Note: prte_rmaps_options_t does not currently have a dist_device string field. resolve_app_options() will need to read PRTE_APP_DIST_DEVICE and store it on the options struct. Either add a char *dist_device field to prte_rmaps_options_t in Phase 1, or handle it by reading the attribute directly inside the dist component if one exists. Given no dist component exists in the current tree, this attribute can be defined but left wired-up-later; resolve_app_options() reads it and sets a new opts->dist_device field.

8.1.2.7. Risk Areas

  1. ``compute_vpids`` signature change — every call site must be updated. Search for all callers before changing the signature.

  2. ``app_idx`` init to ``-1`` vs zeromemset zeroes the struct, so app_idx = 0 without the explicit assignment would silently map only app[0]. The explicit options.app_idx = -1 assignment is mandatory and easy to miss.

  3. Node list statefulness with ``NOLOCAL`` — the dedicated unit test (see spec §”NOLOCAL on app[0] with shared HNP node”) must pass before the branch is considered correct. If prte_rmaps_base_get_target_nodes() modifies shared node state, the per-app loop will produce incorrect results for subsequent apps.
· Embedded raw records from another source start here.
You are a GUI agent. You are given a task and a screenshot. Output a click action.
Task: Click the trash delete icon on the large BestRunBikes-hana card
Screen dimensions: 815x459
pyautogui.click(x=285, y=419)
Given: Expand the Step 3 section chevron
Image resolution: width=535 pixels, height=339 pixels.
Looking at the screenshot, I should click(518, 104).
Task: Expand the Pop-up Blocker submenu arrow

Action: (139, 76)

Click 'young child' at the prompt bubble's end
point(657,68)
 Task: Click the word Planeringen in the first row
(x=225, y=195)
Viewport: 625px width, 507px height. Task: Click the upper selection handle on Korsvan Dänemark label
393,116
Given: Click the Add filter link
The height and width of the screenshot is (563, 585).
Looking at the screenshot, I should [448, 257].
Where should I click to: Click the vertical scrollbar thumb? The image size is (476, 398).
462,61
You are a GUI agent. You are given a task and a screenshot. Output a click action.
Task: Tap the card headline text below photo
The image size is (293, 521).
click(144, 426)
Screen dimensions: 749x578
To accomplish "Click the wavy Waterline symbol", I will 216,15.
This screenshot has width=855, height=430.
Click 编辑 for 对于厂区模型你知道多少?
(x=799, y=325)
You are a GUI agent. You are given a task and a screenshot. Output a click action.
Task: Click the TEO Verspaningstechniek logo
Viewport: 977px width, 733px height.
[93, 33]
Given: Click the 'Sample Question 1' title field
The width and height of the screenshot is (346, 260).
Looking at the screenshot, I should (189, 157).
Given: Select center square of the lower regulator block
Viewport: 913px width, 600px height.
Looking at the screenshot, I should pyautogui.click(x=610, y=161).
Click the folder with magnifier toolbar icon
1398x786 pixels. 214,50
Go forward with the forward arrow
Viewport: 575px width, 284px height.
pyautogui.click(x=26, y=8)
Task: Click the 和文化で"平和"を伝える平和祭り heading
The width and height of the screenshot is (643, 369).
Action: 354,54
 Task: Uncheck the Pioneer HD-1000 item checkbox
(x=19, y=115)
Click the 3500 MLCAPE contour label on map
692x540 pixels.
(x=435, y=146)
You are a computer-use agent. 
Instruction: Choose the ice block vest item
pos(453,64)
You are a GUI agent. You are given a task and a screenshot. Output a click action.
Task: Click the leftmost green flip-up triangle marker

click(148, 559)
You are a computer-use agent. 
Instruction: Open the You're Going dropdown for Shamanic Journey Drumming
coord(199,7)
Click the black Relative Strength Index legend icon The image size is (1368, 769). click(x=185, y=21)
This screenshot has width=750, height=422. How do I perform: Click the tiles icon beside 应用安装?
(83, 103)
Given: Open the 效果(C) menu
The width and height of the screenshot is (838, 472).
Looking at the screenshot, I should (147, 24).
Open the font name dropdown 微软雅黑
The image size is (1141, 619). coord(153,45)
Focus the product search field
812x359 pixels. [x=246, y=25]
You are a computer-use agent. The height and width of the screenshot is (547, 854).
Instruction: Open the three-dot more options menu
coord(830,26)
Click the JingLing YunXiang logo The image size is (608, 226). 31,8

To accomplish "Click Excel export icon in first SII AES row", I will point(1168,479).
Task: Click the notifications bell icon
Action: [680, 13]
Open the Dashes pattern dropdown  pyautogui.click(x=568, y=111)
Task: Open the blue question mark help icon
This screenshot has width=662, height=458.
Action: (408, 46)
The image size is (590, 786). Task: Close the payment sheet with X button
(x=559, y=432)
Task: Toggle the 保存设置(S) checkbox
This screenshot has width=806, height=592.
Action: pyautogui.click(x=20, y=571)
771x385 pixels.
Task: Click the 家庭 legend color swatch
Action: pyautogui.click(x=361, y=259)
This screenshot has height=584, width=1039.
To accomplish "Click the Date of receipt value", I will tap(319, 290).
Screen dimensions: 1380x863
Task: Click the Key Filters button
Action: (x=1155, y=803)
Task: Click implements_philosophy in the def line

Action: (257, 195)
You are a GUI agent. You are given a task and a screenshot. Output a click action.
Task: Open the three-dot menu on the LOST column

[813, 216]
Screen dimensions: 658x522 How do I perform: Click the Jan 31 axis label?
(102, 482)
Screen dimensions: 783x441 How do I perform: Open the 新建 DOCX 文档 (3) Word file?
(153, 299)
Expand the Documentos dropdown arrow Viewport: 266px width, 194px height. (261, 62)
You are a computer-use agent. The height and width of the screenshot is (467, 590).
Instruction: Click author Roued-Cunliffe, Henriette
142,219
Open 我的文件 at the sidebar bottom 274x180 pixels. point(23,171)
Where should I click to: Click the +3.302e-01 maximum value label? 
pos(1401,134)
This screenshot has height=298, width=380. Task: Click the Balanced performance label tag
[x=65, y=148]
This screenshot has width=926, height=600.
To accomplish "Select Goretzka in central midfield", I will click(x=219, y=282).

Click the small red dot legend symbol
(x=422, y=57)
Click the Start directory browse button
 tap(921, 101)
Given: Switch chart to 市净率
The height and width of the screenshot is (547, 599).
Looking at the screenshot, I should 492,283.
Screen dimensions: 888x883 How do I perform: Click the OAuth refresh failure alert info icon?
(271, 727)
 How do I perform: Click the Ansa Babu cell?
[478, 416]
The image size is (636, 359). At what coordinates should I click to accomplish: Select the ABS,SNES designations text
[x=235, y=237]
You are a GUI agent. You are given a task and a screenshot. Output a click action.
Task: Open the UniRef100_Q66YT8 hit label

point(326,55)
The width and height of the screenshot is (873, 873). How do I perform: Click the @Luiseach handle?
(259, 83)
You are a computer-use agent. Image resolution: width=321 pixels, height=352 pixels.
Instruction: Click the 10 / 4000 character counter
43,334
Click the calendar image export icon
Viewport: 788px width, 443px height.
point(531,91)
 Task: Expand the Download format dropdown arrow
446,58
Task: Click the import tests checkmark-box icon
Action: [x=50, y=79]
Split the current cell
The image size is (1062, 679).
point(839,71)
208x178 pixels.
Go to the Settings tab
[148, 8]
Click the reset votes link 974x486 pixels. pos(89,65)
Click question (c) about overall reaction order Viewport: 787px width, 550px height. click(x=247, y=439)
  4. ppr component duplicate logic — the ppr component currently reads PRTE_APP_PPR and PRTE_APP_PES_PER_PROC directly (rmaps_ppr.c lines 166, 171). In Phase 5 this must be removed and the values must come through resolve_app_options() to avoid double-application.

  5. Per-app MPMD parsing — the : separator logic must associate each --map-by/--rank-by/--bind-to with its app context. This already happens in src/prted/prte_app_parse.c (each app segment is parsed in its own create_app() call), so no schizo MPMD bookkeeping is needed — but the spawn-assembly loops must convert each pmix_app_t.info from that app’s own app->info.

  6. ``PRTE_ATTR_LOCAL`` vs ``GLOBAL`` (highest-risk, silent failure) — the set_app_*_policy helpers must store every PRTE_APP_* attribute as PRTE_ATTR_GLOBAL. LOCAL attributes are dropped when the spawn request is packed and relayed to the DVM master, so per-app directives stored as LOCAL never reach map_job; any_per_app stays false and every app falls back to the job-level policy with no error. A single-app test masks this (its directive equals the job policy); always verify with a multi-app MPMD case.

  7. Directive-bit masking in ``resolve_app_options`` — the PRTE_APP_* attributes carry directive bits (GIVEN, overload, IS_SET) in their high bits. Assigning the raw value to opts->map/rank/bind breaks the bare-enum comparisons in the components and compute_vpids. Mask with PRTE_GET_*_POLICY and route the overload bit to opts->overload.

8.1.2.8. Verification

Use the offline prterun --rtos donotlaunch --display map technique (see the spec §”Offline end-to-end verification” and AGENTS.md) to confirm placement, ranks, and bindings for both single-app and multi-app MPMD cases before relying on the unit tests. The multi-app case is what catches risks 6 and 7.